* DATASET EXTRACT *
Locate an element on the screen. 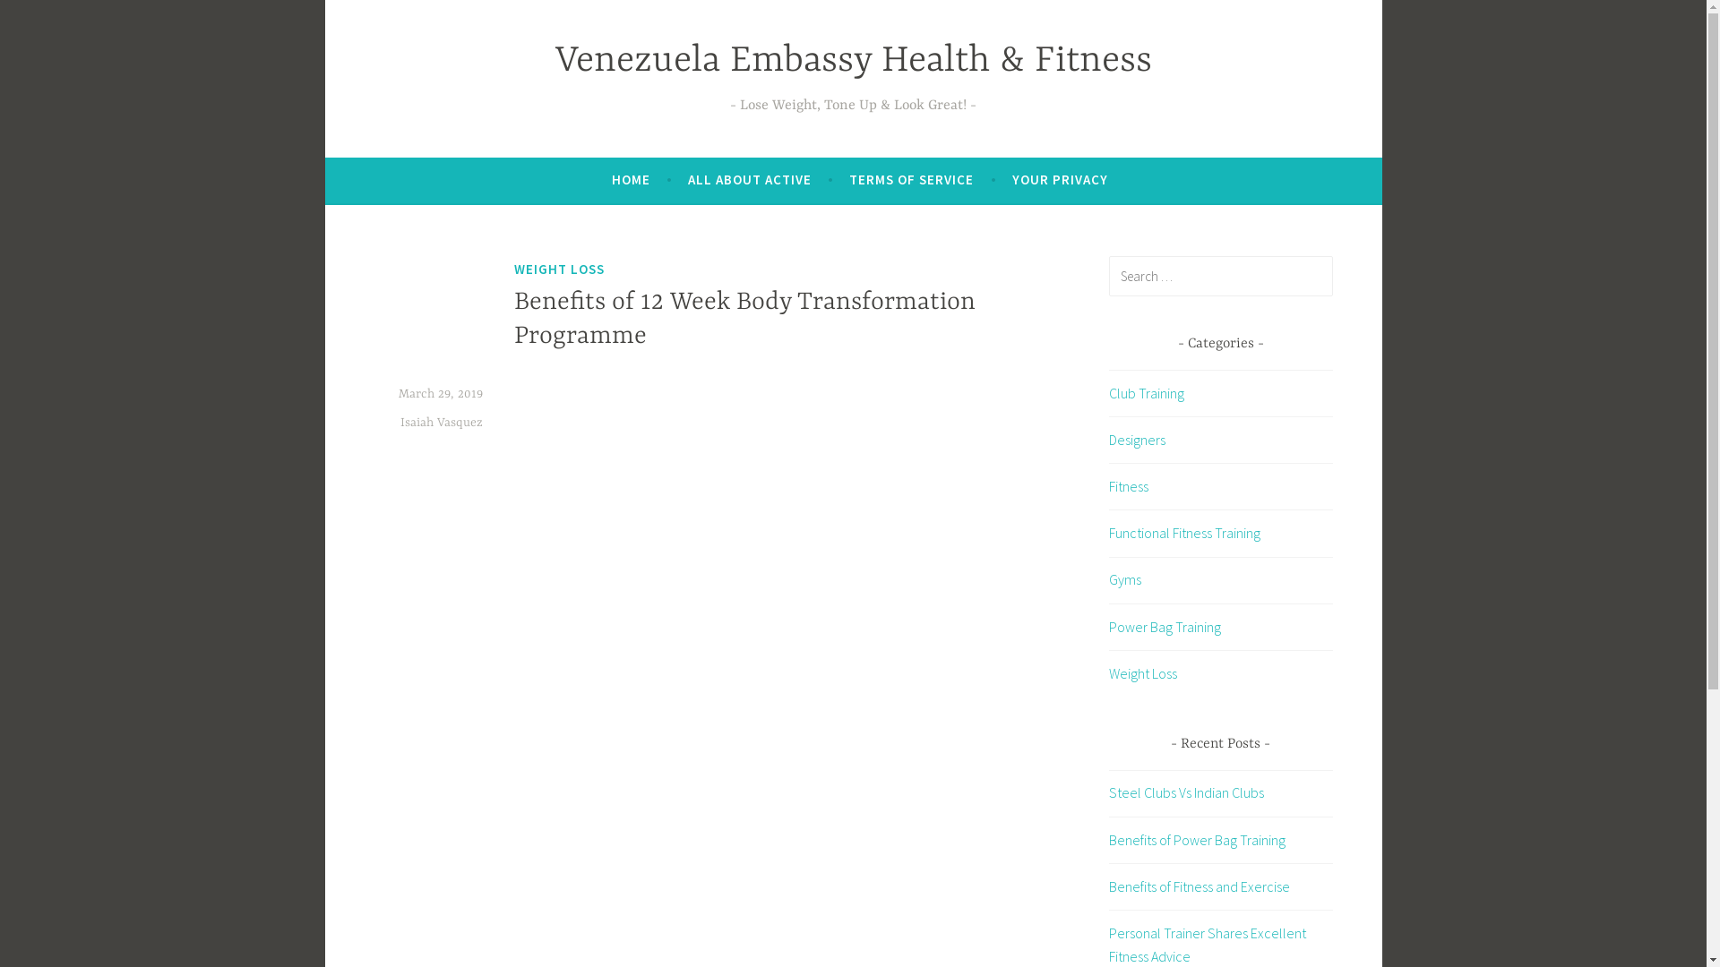 Image resolution: width=1720 pixels, height=967 pixels. 'Steel Clubs Vs Indian Clubs' is located at coordinates (1186, 791).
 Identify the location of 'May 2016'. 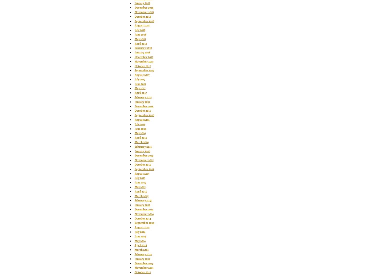
(139, 132).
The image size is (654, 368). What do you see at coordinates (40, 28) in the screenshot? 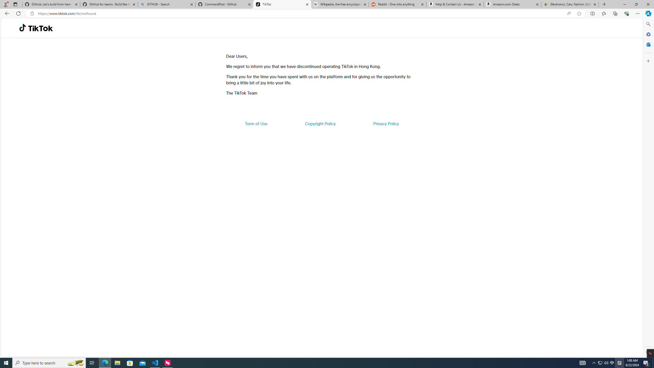
I see `'TikTok'` at bounding box center [40, 28].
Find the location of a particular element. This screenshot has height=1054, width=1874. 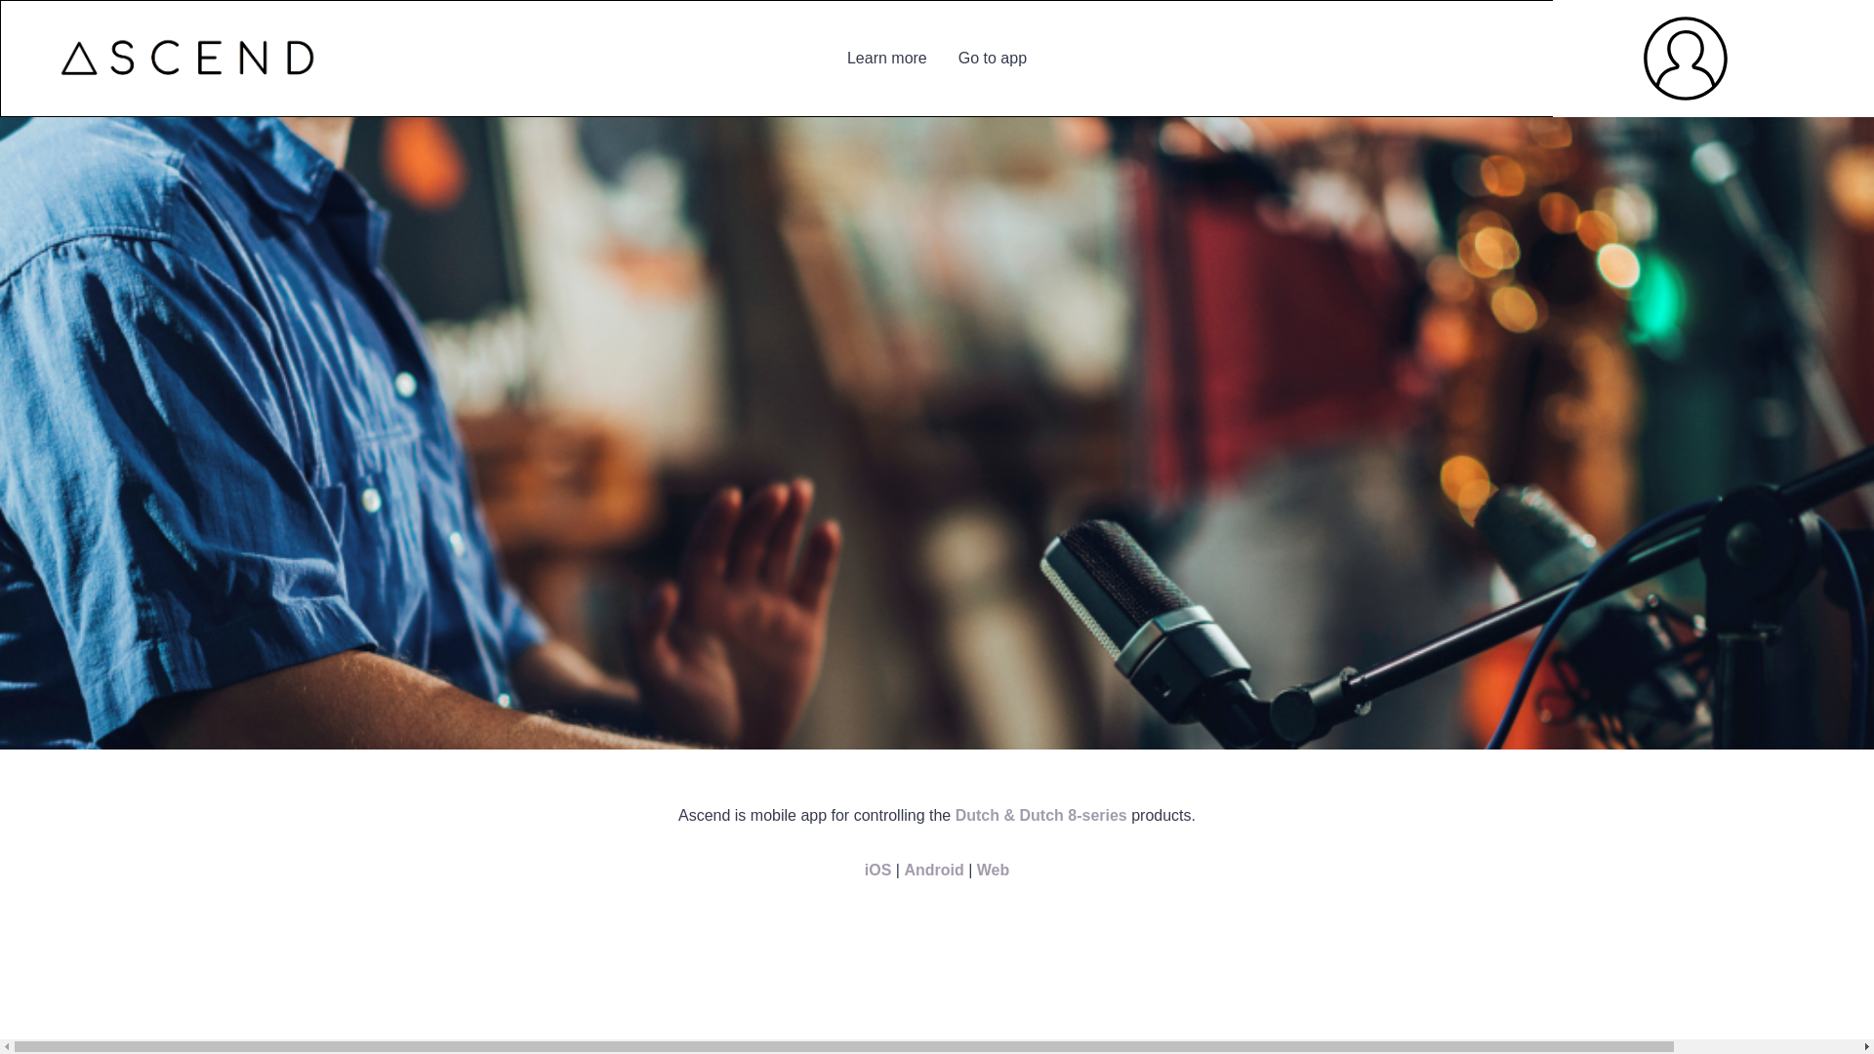

'Dutch & Dutch 8-series' is located at coordinates (1040, 815).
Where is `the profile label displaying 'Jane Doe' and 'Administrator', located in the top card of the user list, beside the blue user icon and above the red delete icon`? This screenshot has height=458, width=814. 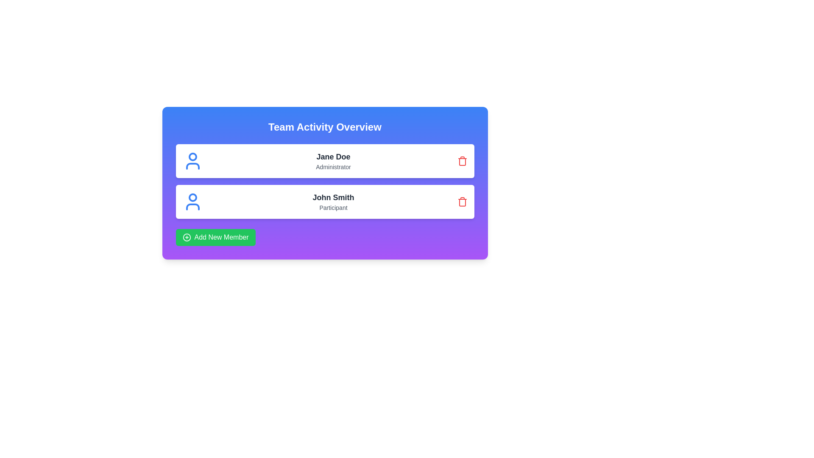 the profile label displaying 'Jane Doe' and 'Administrator', located in the top card of the user list, beside the blue user icon and above the red delete icon is located at coordinates (333, 161).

* INSTRUCTION *
Retype the data, starting at the line that has "Find the location" and stopping after the line that has "coordinates (1040, 815).", with the pictures left out.

* EXERCISE RESULT *
Find the location of a particular element. This screenshot has height=1054, width=1874. 

'Dutch & Dutch 8-series' is located at coordinates (1040, 815).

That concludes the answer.